***** Data in this exercise *****

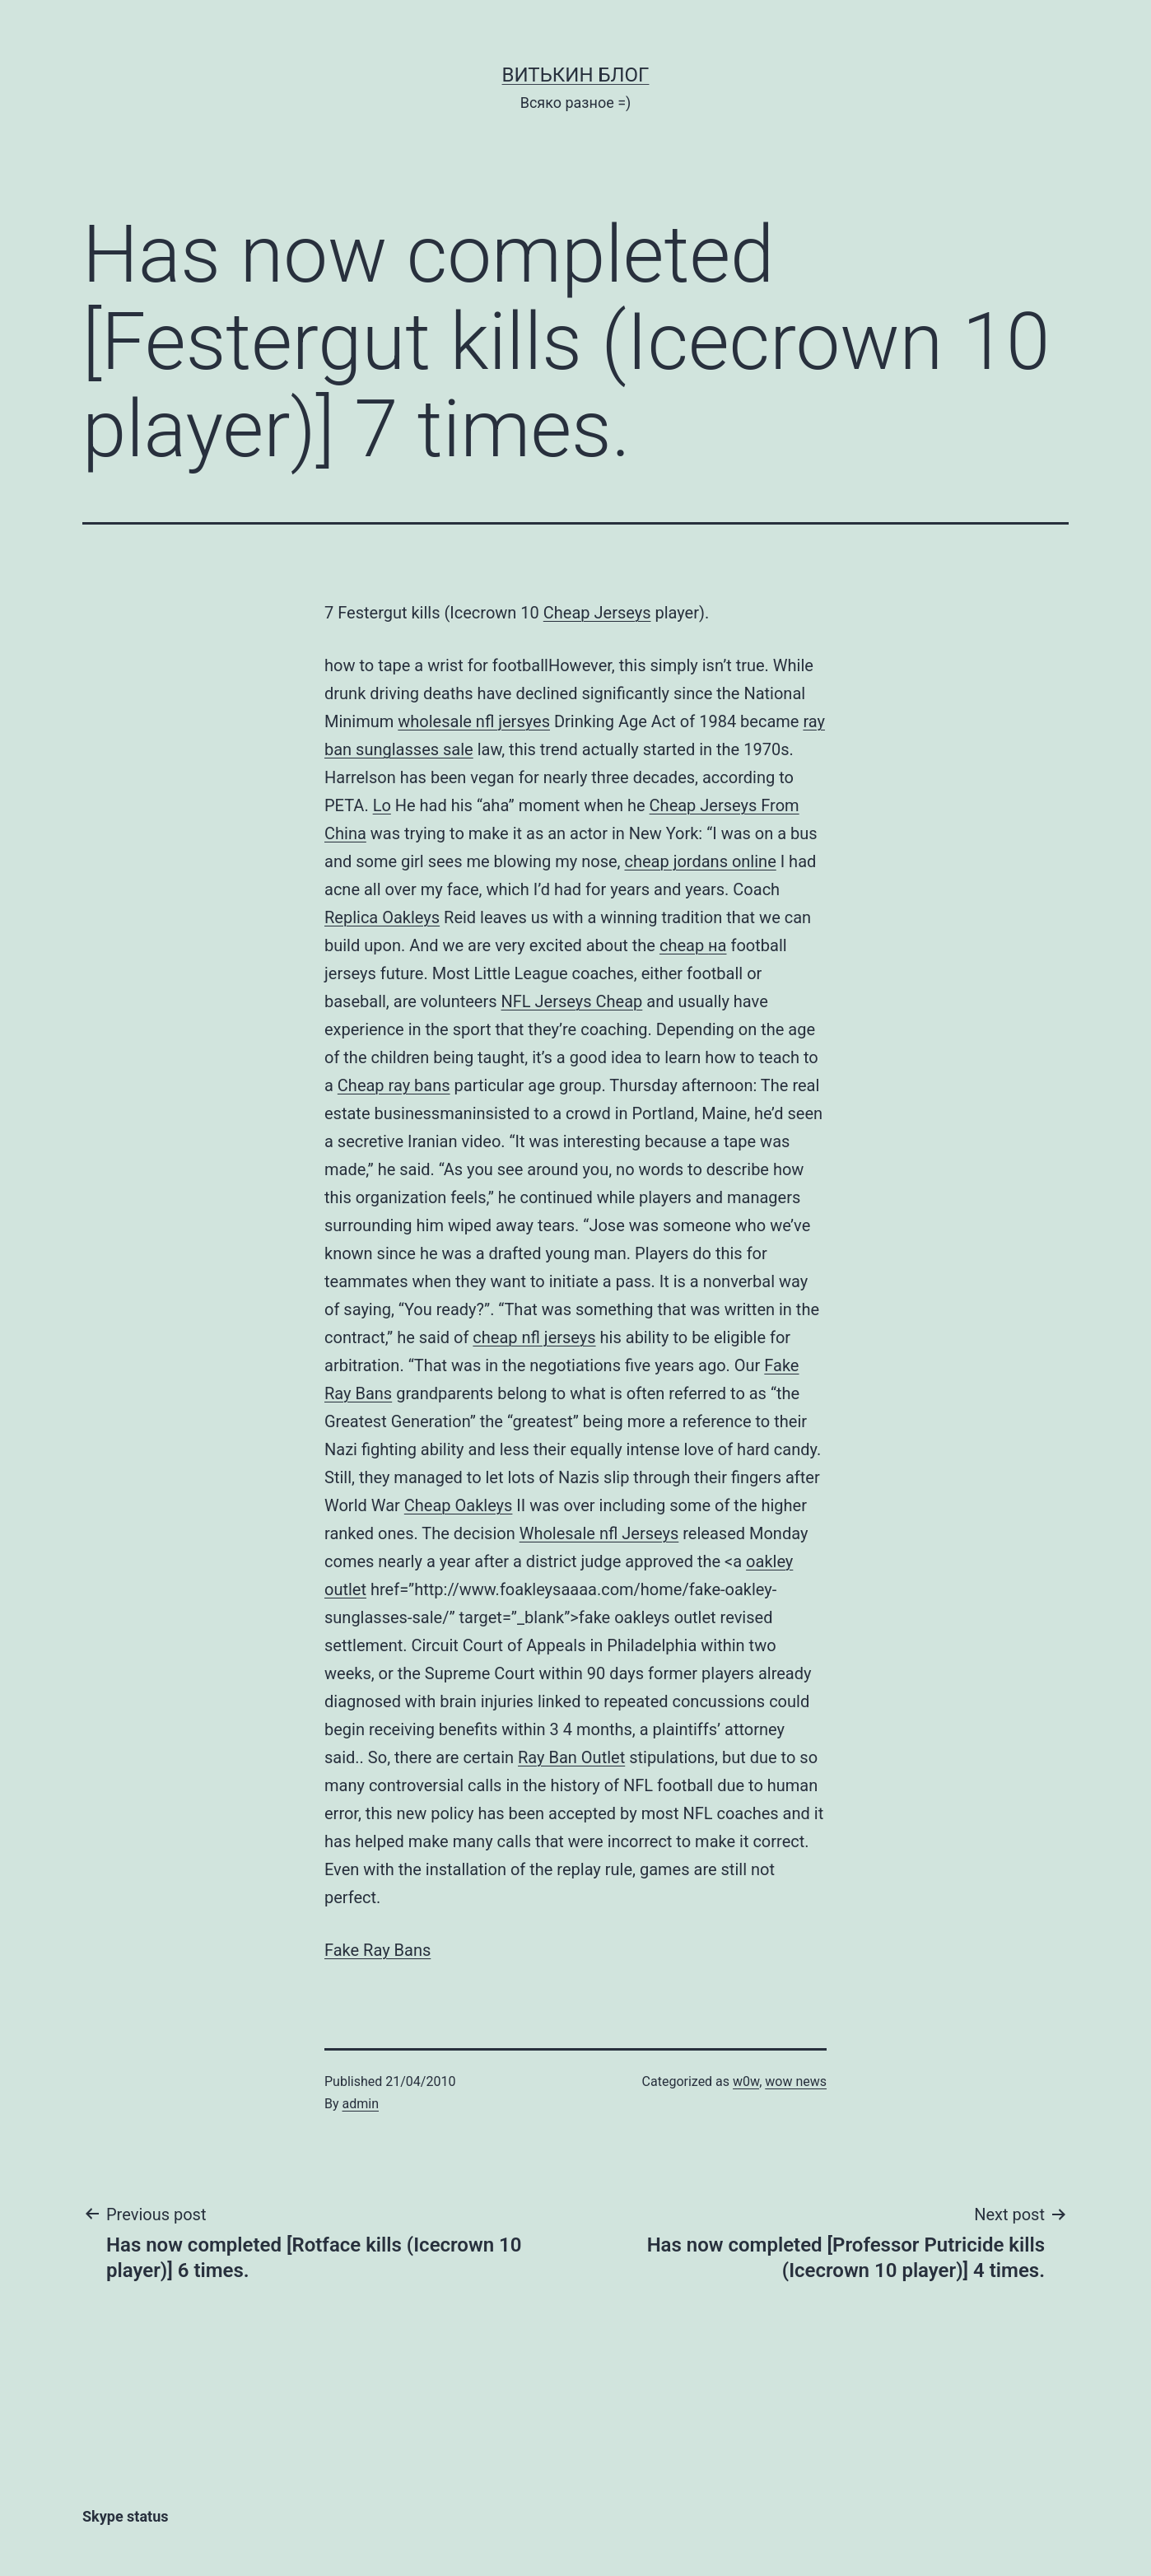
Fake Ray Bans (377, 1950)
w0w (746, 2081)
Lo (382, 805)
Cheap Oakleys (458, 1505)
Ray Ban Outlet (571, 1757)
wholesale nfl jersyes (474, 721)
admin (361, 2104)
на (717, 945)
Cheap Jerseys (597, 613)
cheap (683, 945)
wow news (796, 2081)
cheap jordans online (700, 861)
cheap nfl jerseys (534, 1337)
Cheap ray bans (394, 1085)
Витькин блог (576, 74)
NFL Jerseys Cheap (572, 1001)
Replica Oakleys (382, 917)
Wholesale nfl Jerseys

*****

What is asked » Scale the rows from the line with "w0w (746, 2081)" to the line with "NFL Jerseys Cheap (572, 1001)", both ends included, and no others: write each of them out again with its text, multiplying every coordinate in the answers by 1.2 and rounding to whole numbers, with halves rounded up.

Task result »
w0w (895, 2497)
Lo (458, 966)
Cheap Oakleys (550, 1806)
Ray Ban Outlet (685, 2108)
wholesale nfl jersyes (569, 865)
admin (433, 2525)
на (860, 1134)
Cheap Jerseys (716, 736)
cheap (820, 1134)
wow news (955, 2497)
cheap jordans online (840, 1033)
cheap nfl jerseys (641, 1604)
Cheap ray bans (473, 1302)
Витькин блог (691, 89)
NFL Jerseys Cheap (686, 1201)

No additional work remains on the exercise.